## EXERCISE MATERIALS
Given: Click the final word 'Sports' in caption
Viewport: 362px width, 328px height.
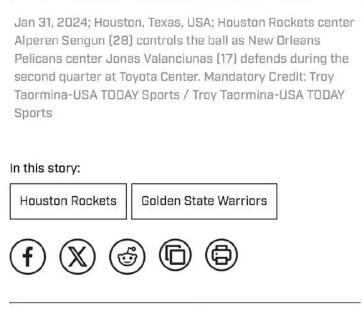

---

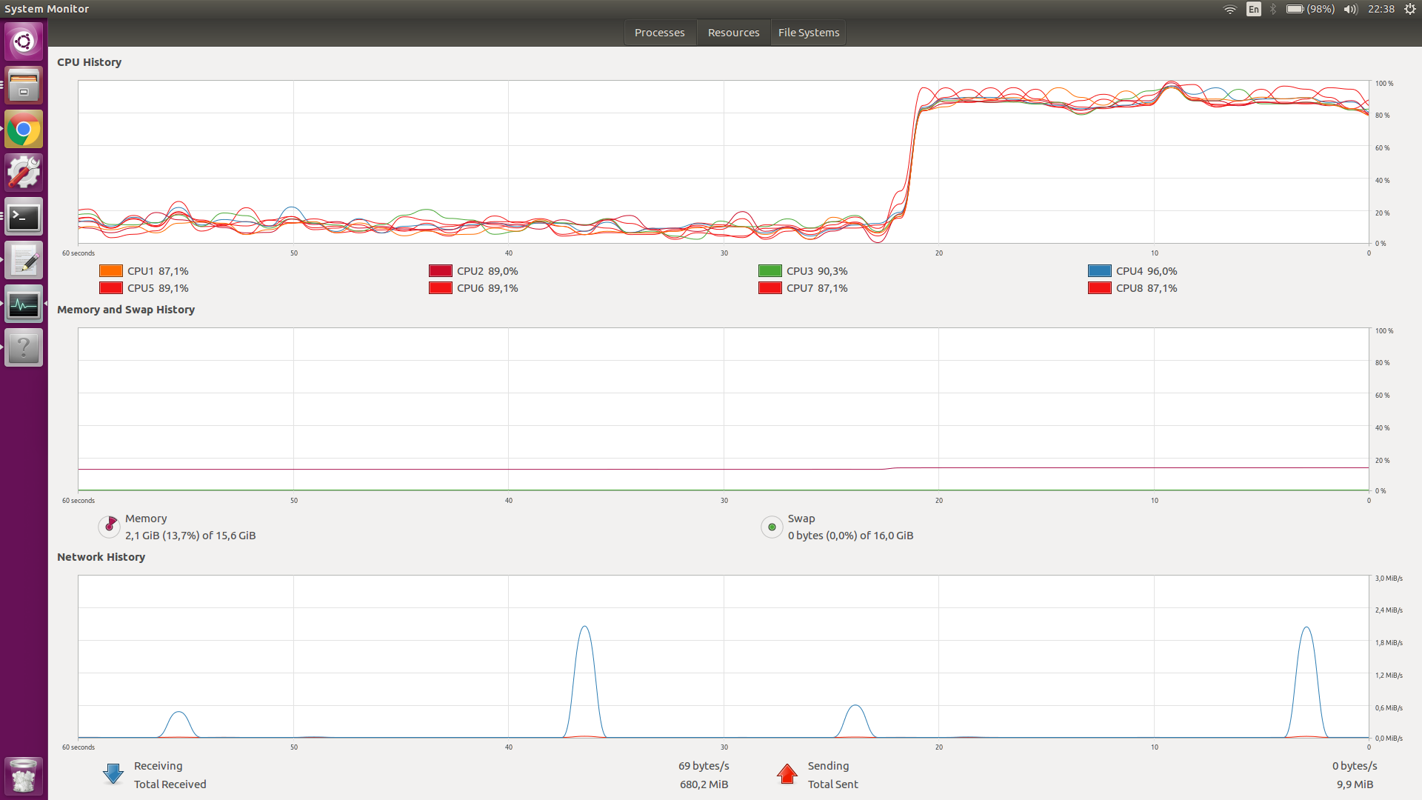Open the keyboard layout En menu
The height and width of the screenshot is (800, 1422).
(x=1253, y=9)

---

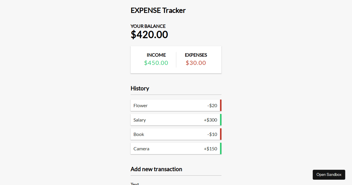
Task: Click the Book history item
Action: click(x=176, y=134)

## PROBLEM REQUIREMENTS
Quote the material from the line with "Given: Click the" to the line with "Viewport: 362px width, 328px height.", both included.

## TASK OUTPUT
Given: Click the final word 'Sports' in caption
Viewport: 362px width, 328px height.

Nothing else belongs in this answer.